I would like to share with you a crewed interstellar spacecraft which I have designed and called Solar One.

It employs a combination of 3 propulsion methods: nuclear fusion, beam-powered propulsion , and photon propulsion.

Basically, several compact fusion reactors power a laser system that propels a huge light sail.

Physicist Robert Forward already proposed in 1983 to use a 26-TW laser system to propel a 100-km light sail, a fresnel lens to focus the beam of the laser, and decelerate the spacecraft with a secondary light sail.

I propose something a bit different, which is to use to use for example a 60 TW-laser to propel a 5-km light sail that would deploy from the spacecraft after the acceleration stage, use parabolic mirrors that gradually change their orientation in order to focus the laser beam, and finally use a photon rocket to decelerate the spacecraft.
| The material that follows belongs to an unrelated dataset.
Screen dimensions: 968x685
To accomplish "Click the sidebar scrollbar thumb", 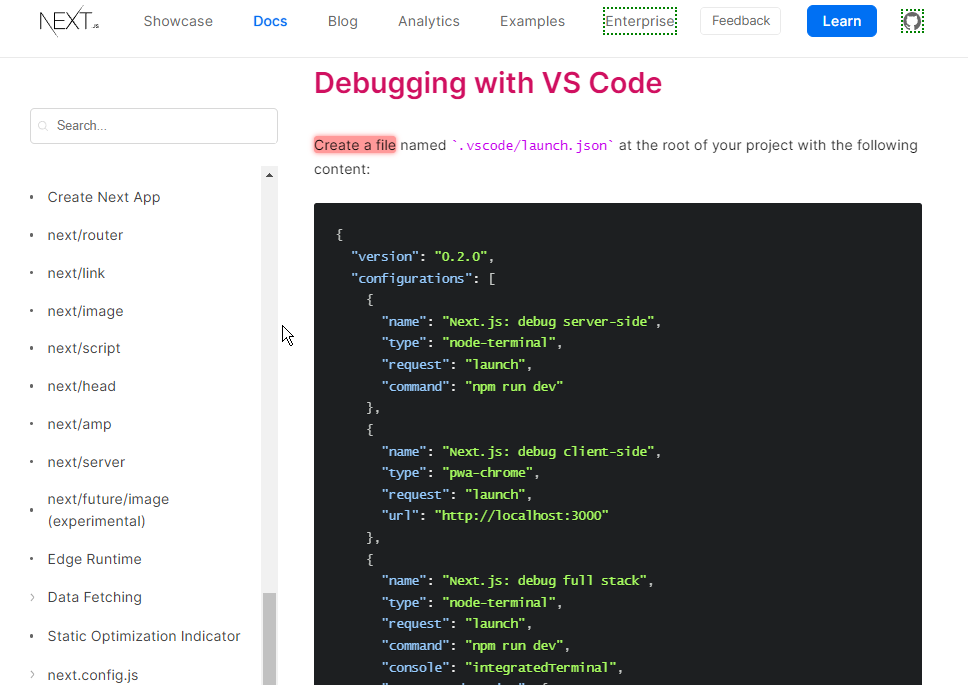I will tap(269, 638).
In theory, it could be possible to achieve 25% the speed of light, reaching the closest potentially habitable exoplanet in less than 20 years.

There are of course many challenges, like building high-energy continuous-wave lasers, reducing the weight of the nuclear fusion reactors (and of course achieving effective nuclear fusion first), and minimizing the effects of zero gravity during such a long trip.

What do you guys suggest to overcome these challenges?

This is my paper and a short video that summarizes all.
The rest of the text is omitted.